Companies Work to Bring Generative AI to the Edge
BrainChip, a small public firm specializing in neuromorphic technology, has released the second generation of its Akida processor designed for generative AI in edge devices, highlighting a market that is rapidly gaining traction among startups as well as established IT component providers.
BrainChip specializes in technology that digitally mimics the patterns of intelligence in the human brain by generating artificial neurons and synapses in complex neural networking patterns. Its Akida platform is fully customizable and can run generative AI models in Internet of Things (IoT) environments, such as smart cars, manufacturing robots, and smart home systems. Using a technique called Temporal Event Based Neural Nets (TENNs), BrainChips says Akida provides a means of running large language models (LLMs) in edge devices with minimal power consumption, a small form factor, and with full accuracy.
BrainChip is part of a rapidly growing group of firms interested in bringing generative AI to the network edge, where it can automate applications across a range of industries. Other companies include Numenta, which offers a Numenta Platform for Intelligent Computing (NuPIC) that delivers a training module and inference server via Docker containers to an enterprise’s Intel CPUs.
“With our optimized inference server, model library, and training module, you can select the right model for your unique business needs, fine-tune them on your data, and run them at extremely high throughput and low latency on CPUs, significantly faster than on an NVIDIA A100 GPU— all with utmost security and privacy,” boasted Subutai Ahmad, CEO of Numenta, in a press release last month.
Source: Numenta
Another company, Innatera, founded in 2018 as a spin-off from Delft University of Technology in the Netherlands, claims its processors feature “up to 10,000X higher performance per watt than conventional microprocessors and digital accelerators.”
Larger Players Involved in Neuromorphic Chips
Neuromorphic technology isn’t restricted to a handful of esoteric companies. Major IT players are also exploring ways to bring generative AI processing out of the supercomputer realm and into the edge. IBM, for instance, recently released information about research into a chip that can mimic the human brain using less energy than today's components for generative AI processing. Intel too has devoted considerable resources to neuromorphic computing and has developed a Loihi chip available for evaluation to qualified parties. Qualcomm has long worked in the field as well. NVIDIA itself acknowledges the need for “edge AI” that depends in part on advances in neural networking and compute infrastructure.
All of which prompts questions about why all these chips aren’t yet generally available. The answer is that progress in this field is slow going.
Progress on a Slow Track
BrainChip, for instance, was spun off out of a larger company in 2004 by Peter Van Der Made (ex-IBM, now CTO) and Anil Mankar (ex-Western Digital, Conexant Systems, now chief development officer). It is based in Sydney, Australia, and for reasons related to its complex history trades publicly on the Australian Securities Exchange (ASX) under the ticker BRN.

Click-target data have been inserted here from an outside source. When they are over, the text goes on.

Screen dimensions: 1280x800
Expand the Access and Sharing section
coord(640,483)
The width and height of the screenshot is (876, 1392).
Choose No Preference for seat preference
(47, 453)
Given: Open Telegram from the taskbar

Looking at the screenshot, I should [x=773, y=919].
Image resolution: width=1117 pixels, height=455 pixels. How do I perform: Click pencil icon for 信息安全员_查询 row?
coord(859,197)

So far, it hasn’t done well. For the second half of 2023, BrainChip reported in August a net loss of over $17 million on paltry revenues of $115,606. CEO Sean Hehir called the results “unacceptable” but noted that the company’s would-be customers, though plentiful, have been waiting in the wings for certain capabilities that were released with the second Akida generation last month.

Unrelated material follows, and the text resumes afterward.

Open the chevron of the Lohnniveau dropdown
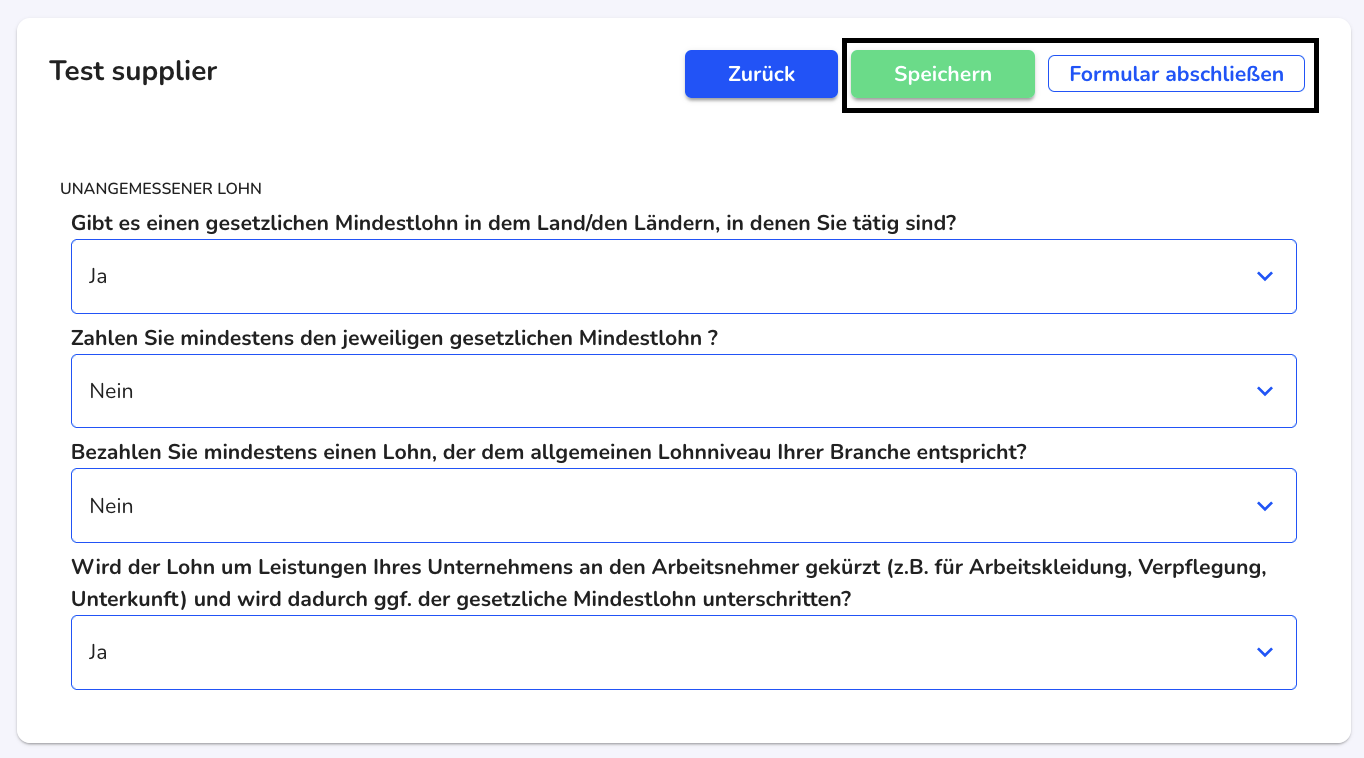1364x758 pixels. pyautogui.click(x=1264, y=505)
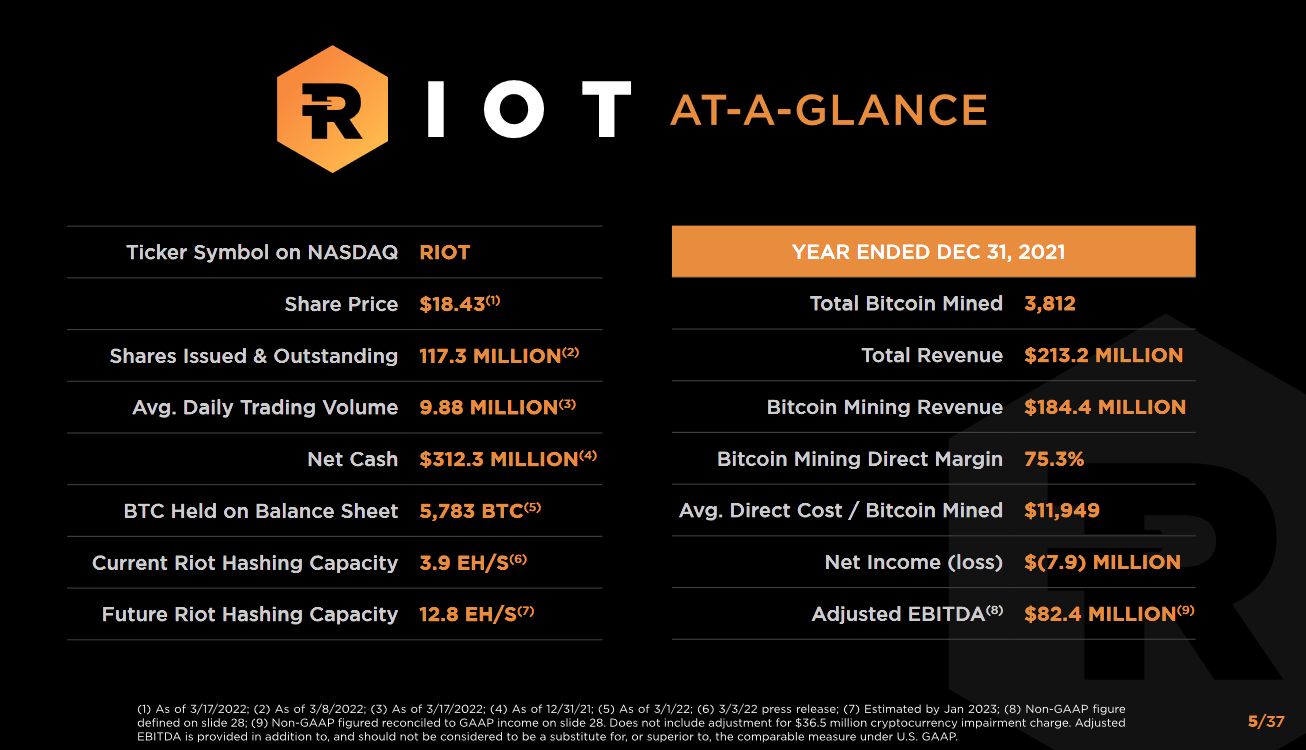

Similarly, Numenta has also taken a long time to get to market. Founded in 2005 by Jeff Hawkins (ex-Palm), Donna Dubinsky (ex-Palm, now board chairman), and Dileep George, the company claims just 27 employees on LinkedIn, and its press releases are largely concerned with publications and demonstrations of its technologies.
All of which indicates that despite the recognized need to bring generative AI to the edge, actual progress has been slow. Still, recent announcements indicate that this nascent market could be on the verge of fresh progress. It’s worth watching.